Poster presentation details are as follows:

Abstract title: Phase I open-label single-arm study of dual targeting BCMA and CD19 FasTCAR-T cells (GC012F) as first-line therapy for transplant-eligible newly diagnosed high-risk multiple myeloma
Abstract number: P-136
Abstract category: Treatment of Newly Diagnosed Myeloma – Transplant Eligible
Presentation time: 1:30-2:30PM EEST, Wednesday, September 27, 2023
Additional information about the poster and the IMS Annual Meeting is available on the IMS website.

About GC012F

GC012F is Gracell’s FasTCAR-enabled BCMA/CD19 dual-targeting autologous CAR-T cell therapy, which aims to transform cancer and autoimmune disease treatment by driving fast, deep and durable responses with improved safety profile.
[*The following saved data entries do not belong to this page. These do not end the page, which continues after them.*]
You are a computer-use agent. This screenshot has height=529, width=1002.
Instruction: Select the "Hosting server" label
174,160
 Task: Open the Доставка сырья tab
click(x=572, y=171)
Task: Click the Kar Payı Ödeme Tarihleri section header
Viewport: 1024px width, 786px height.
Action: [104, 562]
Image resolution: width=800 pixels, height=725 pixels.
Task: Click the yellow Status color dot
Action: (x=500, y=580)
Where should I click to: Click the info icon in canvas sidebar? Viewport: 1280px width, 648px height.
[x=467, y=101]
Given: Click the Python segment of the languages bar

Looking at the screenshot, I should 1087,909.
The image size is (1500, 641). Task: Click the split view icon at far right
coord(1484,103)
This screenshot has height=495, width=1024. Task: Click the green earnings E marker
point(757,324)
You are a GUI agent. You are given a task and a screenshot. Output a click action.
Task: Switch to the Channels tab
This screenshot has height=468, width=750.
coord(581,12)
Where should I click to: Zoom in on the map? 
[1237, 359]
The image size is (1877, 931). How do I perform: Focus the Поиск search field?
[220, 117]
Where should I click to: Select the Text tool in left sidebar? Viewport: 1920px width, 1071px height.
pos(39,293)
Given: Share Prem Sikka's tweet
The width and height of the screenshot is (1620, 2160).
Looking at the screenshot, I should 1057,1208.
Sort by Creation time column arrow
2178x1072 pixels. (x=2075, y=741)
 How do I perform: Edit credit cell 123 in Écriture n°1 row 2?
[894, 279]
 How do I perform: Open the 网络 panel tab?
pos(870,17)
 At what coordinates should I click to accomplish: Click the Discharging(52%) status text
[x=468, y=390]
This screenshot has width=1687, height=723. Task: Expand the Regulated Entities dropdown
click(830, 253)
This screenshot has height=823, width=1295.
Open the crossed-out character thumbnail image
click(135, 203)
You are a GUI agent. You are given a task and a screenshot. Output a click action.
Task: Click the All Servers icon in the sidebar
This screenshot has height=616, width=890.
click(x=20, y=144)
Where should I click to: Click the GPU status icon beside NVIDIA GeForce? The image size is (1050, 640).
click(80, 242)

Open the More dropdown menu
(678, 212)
GC012F is currently being evaluated in clinical studies in multiple hematological cancers as well as autoimmune diseases, and has demonstrated a consistently strong efficacy and safety profile. Gracell has initiated a Phase 1b/2 trial evaluating GC012F for the treatment of relapsed/refractory multiple myeloma in the United States and a Phase 1/2 clinical trial in China is to be commenced imminently. Gracell has also launched an investigator-initiated trial (IIT) evaluating GC012F for the treatment of refractory systemic lupus erythematosus (rSLE).